►
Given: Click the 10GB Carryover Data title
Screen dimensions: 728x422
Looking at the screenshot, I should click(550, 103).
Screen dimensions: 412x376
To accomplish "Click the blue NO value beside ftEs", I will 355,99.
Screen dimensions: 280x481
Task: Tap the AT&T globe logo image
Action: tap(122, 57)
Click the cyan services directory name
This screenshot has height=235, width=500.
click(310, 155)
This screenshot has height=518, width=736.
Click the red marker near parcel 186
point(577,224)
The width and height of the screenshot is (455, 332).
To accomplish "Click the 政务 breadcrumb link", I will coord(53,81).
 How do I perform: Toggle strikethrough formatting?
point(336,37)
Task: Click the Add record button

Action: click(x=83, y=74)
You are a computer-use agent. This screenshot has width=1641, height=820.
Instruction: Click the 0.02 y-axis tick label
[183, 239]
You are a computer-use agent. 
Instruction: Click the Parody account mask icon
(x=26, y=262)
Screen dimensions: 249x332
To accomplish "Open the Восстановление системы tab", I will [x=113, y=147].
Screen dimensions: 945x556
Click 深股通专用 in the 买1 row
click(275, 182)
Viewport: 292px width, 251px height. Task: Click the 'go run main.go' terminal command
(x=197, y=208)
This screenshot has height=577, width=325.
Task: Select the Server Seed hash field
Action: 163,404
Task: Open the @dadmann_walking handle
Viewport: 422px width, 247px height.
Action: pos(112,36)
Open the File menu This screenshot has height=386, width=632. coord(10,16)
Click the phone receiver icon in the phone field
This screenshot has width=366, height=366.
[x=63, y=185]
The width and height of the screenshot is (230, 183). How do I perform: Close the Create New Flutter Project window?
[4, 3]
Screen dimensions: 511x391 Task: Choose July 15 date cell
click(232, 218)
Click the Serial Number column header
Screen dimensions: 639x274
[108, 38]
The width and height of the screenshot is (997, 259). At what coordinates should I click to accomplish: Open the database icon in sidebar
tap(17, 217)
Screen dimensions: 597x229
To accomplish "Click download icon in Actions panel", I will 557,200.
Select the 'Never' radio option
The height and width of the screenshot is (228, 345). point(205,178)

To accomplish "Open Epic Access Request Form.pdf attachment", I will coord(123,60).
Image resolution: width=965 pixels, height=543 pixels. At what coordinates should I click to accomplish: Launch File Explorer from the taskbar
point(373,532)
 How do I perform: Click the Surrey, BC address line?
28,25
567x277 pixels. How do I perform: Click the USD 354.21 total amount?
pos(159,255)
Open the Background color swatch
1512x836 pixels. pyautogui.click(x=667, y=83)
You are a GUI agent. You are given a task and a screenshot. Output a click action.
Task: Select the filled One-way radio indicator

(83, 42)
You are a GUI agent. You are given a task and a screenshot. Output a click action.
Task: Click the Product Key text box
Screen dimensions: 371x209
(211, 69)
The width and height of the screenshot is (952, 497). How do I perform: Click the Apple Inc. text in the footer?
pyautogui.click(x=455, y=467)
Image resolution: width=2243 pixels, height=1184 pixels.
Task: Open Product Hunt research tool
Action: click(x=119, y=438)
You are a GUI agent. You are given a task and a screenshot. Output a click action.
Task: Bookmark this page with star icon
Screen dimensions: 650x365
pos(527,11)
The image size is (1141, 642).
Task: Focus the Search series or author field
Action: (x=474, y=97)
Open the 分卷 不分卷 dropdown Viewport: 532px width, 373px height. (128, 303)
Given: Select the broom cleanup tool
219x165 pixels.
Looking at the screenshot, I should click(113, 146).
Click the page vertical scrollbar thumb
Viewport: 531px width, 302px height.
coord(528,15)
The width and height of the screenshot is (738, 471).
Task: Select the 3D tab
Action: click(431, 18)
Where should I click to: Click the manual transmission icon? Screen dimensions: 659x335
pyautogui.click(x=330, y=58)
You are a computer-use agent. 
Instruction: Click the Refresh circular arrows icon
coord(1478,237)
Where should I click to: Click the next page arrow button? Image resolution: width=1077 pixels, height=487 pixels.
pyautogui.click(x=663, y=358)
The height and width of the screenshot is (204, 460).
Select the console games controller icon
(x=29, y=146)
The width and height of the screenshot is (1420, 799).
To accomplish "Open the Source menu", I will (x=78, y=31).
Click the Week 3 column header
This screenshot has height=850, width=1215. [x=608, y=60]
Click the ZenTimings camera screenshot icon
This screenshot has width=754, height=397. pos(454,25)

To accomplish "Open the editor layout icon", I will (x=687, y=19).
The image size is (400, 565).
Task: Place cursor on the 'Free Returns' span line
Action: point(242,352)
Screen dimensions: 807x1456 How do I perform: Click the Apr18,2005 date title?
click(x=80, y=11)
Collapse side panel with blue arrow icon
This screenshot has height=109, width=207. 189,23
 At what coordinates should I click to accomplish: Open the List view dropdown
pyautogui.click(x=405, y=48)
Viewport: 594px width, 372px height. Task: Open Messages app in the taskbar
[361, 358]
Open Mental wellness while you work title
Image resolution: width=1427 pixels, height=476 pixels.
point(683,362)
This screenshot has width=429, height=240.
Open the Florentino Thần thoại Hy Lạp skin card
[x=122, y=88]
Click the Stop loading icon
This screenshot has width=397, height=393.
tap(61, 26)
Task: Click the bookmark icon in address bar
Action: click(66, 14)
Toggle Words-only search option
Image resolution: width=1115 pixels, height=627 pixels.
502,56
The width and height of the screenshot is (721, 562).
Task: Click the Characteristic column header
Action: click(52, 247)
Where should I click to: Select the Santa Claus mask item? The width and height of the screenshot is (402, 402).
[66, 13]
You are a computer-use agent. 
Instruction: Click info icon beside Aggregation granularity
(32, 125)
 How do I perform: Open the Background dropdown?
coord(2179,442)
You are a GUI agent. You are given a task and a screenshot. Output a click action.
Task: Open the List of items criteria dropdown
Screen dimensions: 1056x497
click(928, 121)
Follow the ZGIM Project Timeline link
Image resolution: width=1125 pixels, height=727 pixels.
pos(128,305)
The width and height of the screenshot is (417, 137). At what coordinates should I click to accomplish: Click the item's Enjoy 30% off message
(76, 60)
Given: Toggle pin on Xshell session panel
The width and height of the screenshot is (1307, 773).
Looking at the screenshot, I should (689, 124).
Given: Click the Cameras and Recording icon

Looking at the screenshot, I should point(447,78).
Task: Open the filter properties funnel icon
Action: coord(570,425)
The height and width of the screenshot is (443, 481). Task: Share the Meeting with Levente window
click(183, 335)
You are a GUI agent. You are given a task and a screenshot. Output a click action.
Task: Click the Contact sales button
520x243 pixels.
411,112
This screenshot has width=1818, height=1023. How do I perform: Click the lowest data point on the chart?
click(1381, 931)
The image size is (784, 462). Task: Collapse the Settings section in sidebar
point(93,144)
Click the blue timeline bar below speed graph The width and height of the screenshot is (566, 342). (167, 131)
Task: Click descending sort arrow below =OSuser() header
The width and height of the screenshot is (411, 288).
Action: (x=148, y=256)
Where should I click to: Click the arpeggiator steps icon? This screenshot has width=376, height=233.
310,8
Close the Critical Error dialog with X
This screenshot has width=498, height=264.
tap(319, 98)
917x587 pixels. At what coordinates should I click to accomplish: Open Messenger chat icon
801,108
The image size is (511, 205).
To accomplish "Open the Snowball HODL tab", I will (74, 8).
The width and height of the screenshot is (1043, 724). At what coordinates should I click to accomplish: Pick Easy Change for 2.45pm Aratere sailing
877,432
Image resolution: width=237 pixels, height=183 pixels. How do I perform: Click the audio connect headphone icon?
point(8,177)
◄
> **The problem**:
Repeat all of the records above verbatim, from the first line through the last.

> **Task output**:
Given: Click the 10GB Carryover Data title
Screen dimensions: 728x422
Looking at the screenshot, I should click(550, 103).
Screen dimensions: 412x376
To accomplish "Click the blue NO value beside ftEs", I will 355,99.
Screen dimensions: 280x481
Task: Tap the AT&T globe logo image
Action: tap(122, 57)
Click the cyan services directory name
This screenshot has height=235, width=500.
click(310, 155)
This screenshot has height=518, width=736.
Click the red marker near parcel 186
point(577,224)
The width and height of the screenshot is (455, 332).
To accomplish "Click the 政务 breadcrumb link", I will coord(53,81).
 How do I perform: Toggle strikethrough formatting?
point(336,37)
Task: Click the Add record button

Action: click(x=83, y=74)
You are a computer-use agent. This screenshot has width=1641, height=820.
Instruction: Click the 0.02 y-axis tick label
[183, 239]
You are a computer-use agent. 
Instruction: Click the Parody account mask icon
(x=26, y=262)
Screen dimensions: 249x332
To accomplish "Open the Восстановление системы tab", I will [x=113, y=147].
Screen dimensions: 945x556
Click 深股通专用 in the 买1 row
click(275, 182)
Viewport: 292px width, 251px height. Task: Click the 'go run main.go' terminal command
(x=197, y=208)
This screenshot has height=577, width=325.
Task: Select the Server Seed hash field
Action: 163,404
Task: Open the @dadmann_walking handle
Viewport: 422px width, 247px height.
Action: pos(112,36)
Open the File menu This screenshot has height=386, width=632. coord(10,16)
Click the phone receiver icon in the phone field
This screenshot has width=366, height=366.
[x=63, y=185]
The width and height of the screenshot is (230, 183). How do I perform: Close the Create New Flutter Project window?
[4, 3]
Screen dimensions: 511x391 Task: Choose July 15 date cell
click(232, 218)
Click the Serial Number column header
Screen dimensions: 639x274
[108, 38]
The width and height of the screenshot is (997, 259). At what coordinates should I click to accomplish: Open the database icon in sidebar
tap(17, 217)
Screen dimensions: 597x229
To accomplish "Click download icon in Actions panel", I will 557,200.
Select the 'Never' radio option
The height and width of the screenshot is (228, 345). point(205,178)

To accomplish "Open Epic Access Request Form.pdf attachment", I will coord(123,60).
Image resolution: width=965 pixels, height=543 pixels. At what coordinates should I click to accomplish: Launch File Explorer from the taskbar
point(373,532)
 How do I perform: Click the Surrey, BC address line?
28,25
567x277 pixels. How do I perform: Click the USD 354.21 total amount?
pos(159,255)
Open the Background color swatch
1512x836 pixels. pyautogui.click(x=667, y=83)
You are a GUI agent. You are given a task and a screenshot. Output a click action.
Task: Select the filled One-way radio indicator

(83, 42)
You are a GUI agent. You are given a task and a screenshot. Output a click action.
Task: Click the Product Key text box
Screen dimensions: 371x209
(211, 69)
The width and height of the screenshot is (952, 497). How do I perform: Click the Apple Inc. text in the footer?
pyautogui.click(x=455, y=467)
Image resolution: width=2243 pixels, height=1184 pixels.
Task: Open Product Hunt research tool
Action: click(x=119, y=438)
You are a GUI agent. You are given a task and a screenshot. Output a click action.
Task: Bookmark this page with star icon
Screen dimensions: 650x365
pos(527,11)
The image size is (1141, 642).
Task: Focus the Search series or author field
Action: (x=474, y=97)
Open the 分卷 不分卷 dropdown Viewport: 532px width, 373px height. (128, 303)
Given: Select the broom cleanup tool
219x165 pixels.
Looking at the screenshot, I should click(113, 146).
Click the page vertical scrollbar thumb
Viewport: 531px width, 302px height.
coord(528,15)
The width and height of the screenshot is (738, 471).
Task: Select the 3D tab
Action: click(431, 18)
Where should I click to: Click the manual transmission icon? Screen dimensions: 659x335
pyautogui.click(x=330, y=58)
You are a computer-use agent. 
Instruction: Click the Refresh circular arrows icon
coord(1478,237)
Where should I click to: Click the next page arrow button? Image resolution: width=1077 pixels, height=487 pixels.
pyautogui.click(x=663, y=358)
The height and width of the screenshot is (204, 460).
Select the console games controller icon
(x=29, y=146)
The width and height of the screenshot is (1420, 799).
To accomplish "Open the Source menu", I will (x=78, y=31).
Click the Week 3 column header
This screenshot has height=850, width=1215. [x=608, y=60]
Click the ZenTimings camera screenshot icon
This screenshot has width=754, height=397. pos(454,25)

To accomplish "Open the editor layout icon", I will (x=687, y=19).
The image size is (400, 565).
Task: Place cursor on the 'Free Returns' span line
Action: point(242,352)
Screen dimensions: 807x1456 How do I perform: Click the Apr18,2005 date title?
click(x=80, y=11)
Collapse side panel with blue arrow icon
This screenshot has height=109, width=207. 189,23
 At what coordinates should I click to accomplish: Open the List view dropdown
pyautogui.click(x=405, y=48)
Viewport: 594px width, 372px height. Task: Open Messages app in the taskbar
[361, 358]
Open Mental wellness while you work title
Image resolution: width=1427 pixels, height=476 pixels.
point(683,362)
This screenshot has width=429, height=240.
Open the Florentino Thần thoại Hy Lạp skin card
[x=122, y=88]
Click the Stop loading icon
This screenshot has width=397, height=393.
tap(61, 26)
Task: Click the bookmark icon in address bar
Action: click(66, 14)
Toggle Words-only search option
Image resolution: width=1115 pixels, height=627 pixels.
502,56
The width and height of the screenshot is (721, 562).
Task: Click the Characteristic column header
Action: click(52, 247)
Where should I click to: Select the Santa Claus mask item? The width and height of the screenshot is (402, 402).
[66, 13]
You are a computer-use agent. 
Instruction: Click info icon beside Aggregation granularity
(32, 125)
 How do I perform: Open the Background dropdown?
coord(2179,442)
You are a GUI agent. You are given a task and a screenshot. Output a click action.
Task: Open the List of items criteria dropdown
Screen dimensions: 1056x497
click(928, 121)
Follow the ZGIM Project Timeline link
Image resolution: width=1125 pixels, height=727 pixels.
pos(128,305)
The width and height of the screenshot is (417, 137). At what coordinates should I click to accomplish: Click the item's Enjoy 30% off message
(76, 60)
Given: Toggle pin on Xshell session panel
The width and height of the screenshot is (1307, 773).
Looking at the screenshot, I should (689, 124).
Given: Click the Cameras and Recording icon

Looking at the screenshot, I should point(447,78).
Task: Open the filter properties funnel icon
Action: coord(570,425)
The height and width of the screenshot is (443, 481). Task: Share the Meeting with Levente window
click(183, 335)
You are a GUI agent. You are given a task and a screenshot. Output a click action.
Task: Click the Contact sales button
520x243 pixels.
411,112
This screenshot has width=1818, height=1023. How do I perform: Click the lowest data point on the chart?
click(1381, 931)
The image size is (784, 462). Task: Collapse the Settings section in sidebar
point(93,144)
Click the blue timeline bar below speed graph The width and height of the screenshot is (566, 342). (167, 131)
Task: Click descending sort arrow below =OSuser() header
The width and height of the screenshot is (411, 288).
Action: (x=148, y=256)
Where should I click to: Click the arpeggiator steps icon? This screenshot has width=376, height=233.
310,8
Close the Critical Error dialog with X
This screenshot has width=498, height=264.
tap(319, 98)
917x587 pixels. At what coordinates should I click to accomplish: Open Messenger chat icon
801,108
The image size is (511, 205).
To accomplish "Open the Snowball HODL tab", I will (74, 8).
The width and height of the screenshot is (1043, 724). At what coordinates should I click to accomplish: Pick Easy Change for 2.45pm Aratere sailing
877,432
Image resolution: width=237 pixels, height=183 pixels. How do I perform: Click the audio connect headphone icon?
point(8,177)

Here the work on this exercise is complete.